The performance of the machine learning model is limited to the training data, although recount3 is the most comprehensive dataset available to this data, in the future, model should be retrained and adjusted in accordance to the newer data.

ION is built on many experimental and empirical data, like recount3 score, repeat regions, and conservation scores. On the other hand, there are tools that predicts introns using the sequence alone, such as SpliceAI and SPLAM. Future work could expan on integrating both sequence-based intron prediction and experimental data. Additionally, the recent development in protein structure predict might allow us to incorporate structural prediction of the actual protein (analysis the legitimacy of introns using the final structure of the protein).

Conclusion

We have successfully developed a model ION that predicts the legitimacy of an intron. The performance of ION is comparable to deep learning methods such as SpliceAI and SPLAM, while still being interpretable. This would allow annotators and users to use this program to evaluate introns and understand the decision behind it. Many improvements could be make to improve this model including generating higher quality "negative" introns and further tuning and experimenting with other features and models.

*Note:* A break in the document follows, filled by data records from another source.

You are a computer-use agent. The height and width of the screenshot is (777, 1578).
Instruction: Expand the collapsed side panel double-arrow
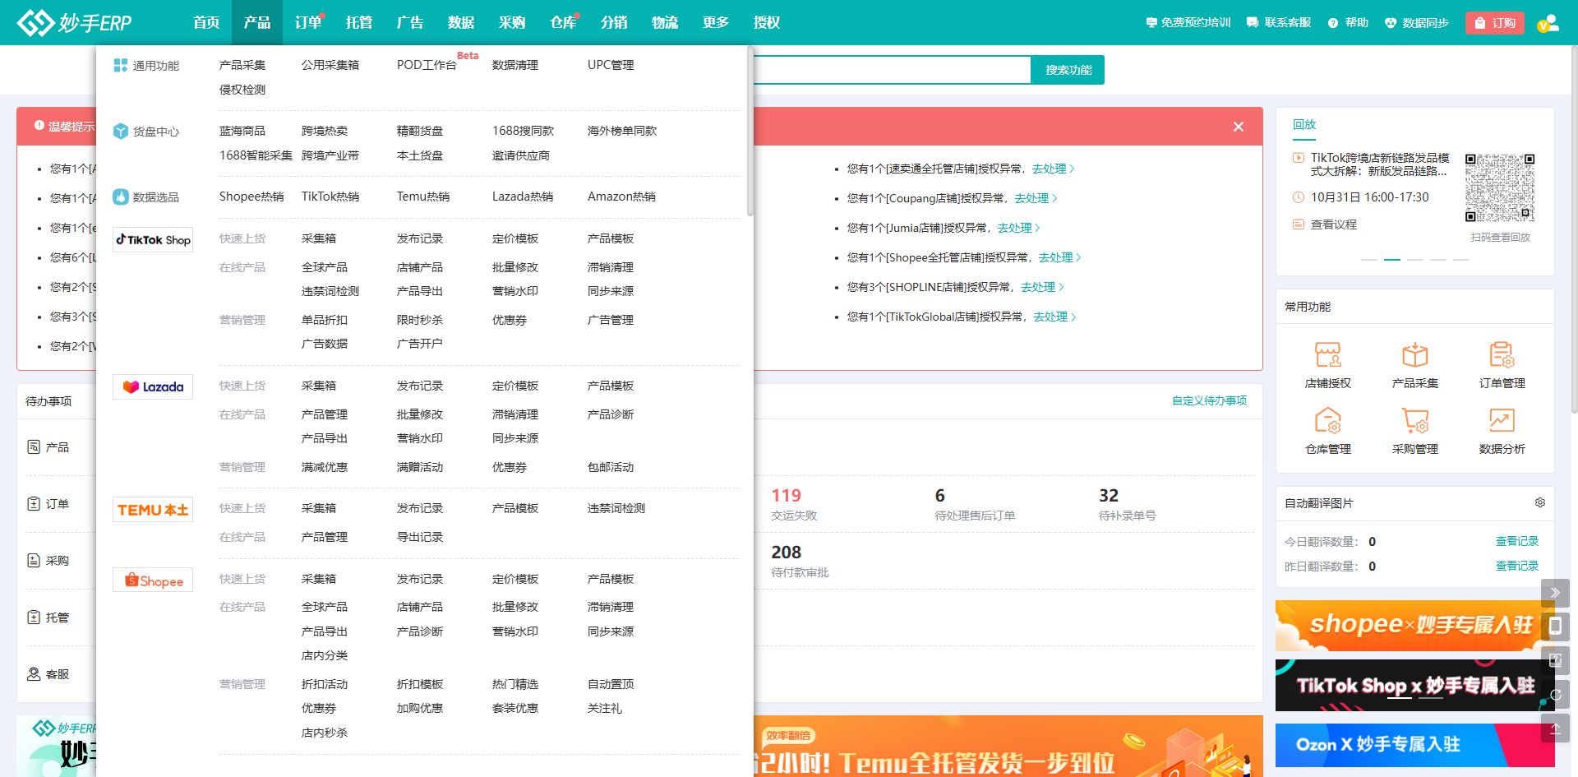(1554, 592)
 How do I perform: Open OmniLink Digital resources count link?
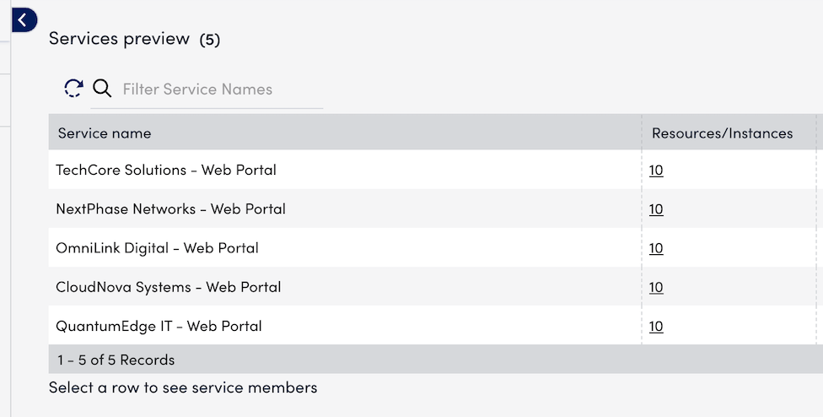tap(656, 248)
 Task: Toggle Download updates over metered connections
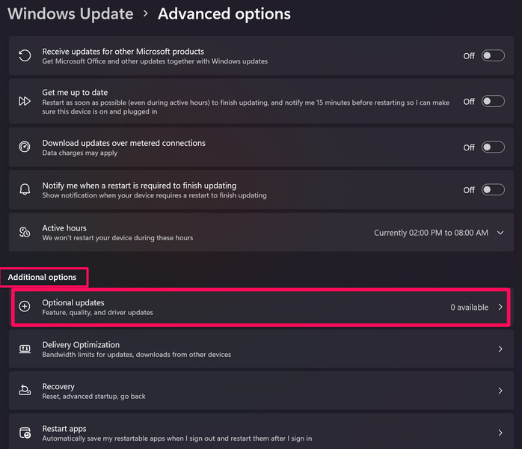(x=493, y=147)
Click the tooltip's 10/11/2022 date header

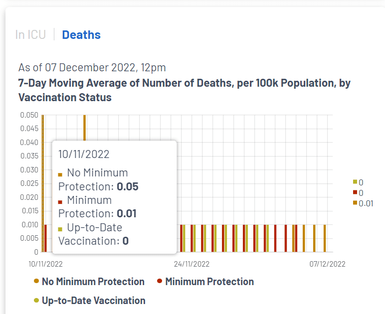tap(84, 154)
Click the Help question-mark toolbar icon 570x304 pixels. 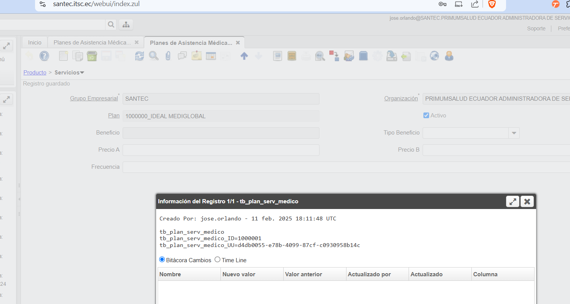point(44,56)
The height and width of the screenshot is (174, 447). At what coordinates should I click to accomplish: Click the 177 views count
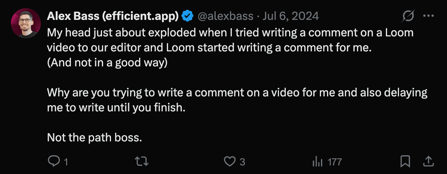tap(335, 162)
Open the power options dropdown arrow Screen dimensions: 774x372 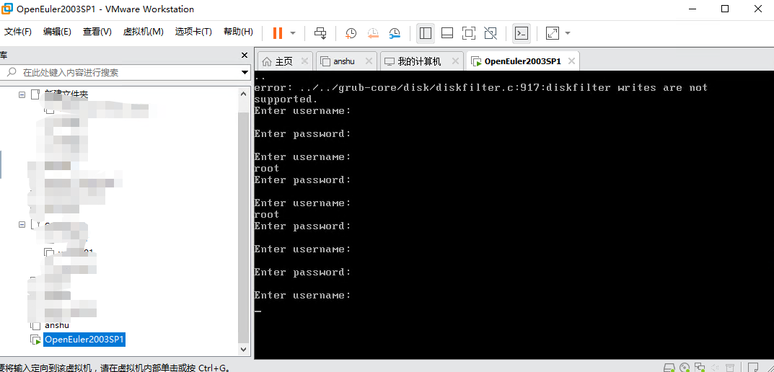[293, 32]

Acknowledgements and Remarks

I am truly grateful for the unwavering support I've received throughout the course of this project from the mentors. Despite an initial slow start, my mentors have been incredibly supportive, providing invaluable guidance through daily communication and during our regular meetings.

From the moment I was accepted into the program to its near completion, I have been continually awed and humbled by the wealth of knowledge and skills I've gained through this experience. My primary focus has traditionally been in the realm of computational bio/chemistry, which made the opportunity to delve into an unfamiliar domain through this project all the more exhilarating for me.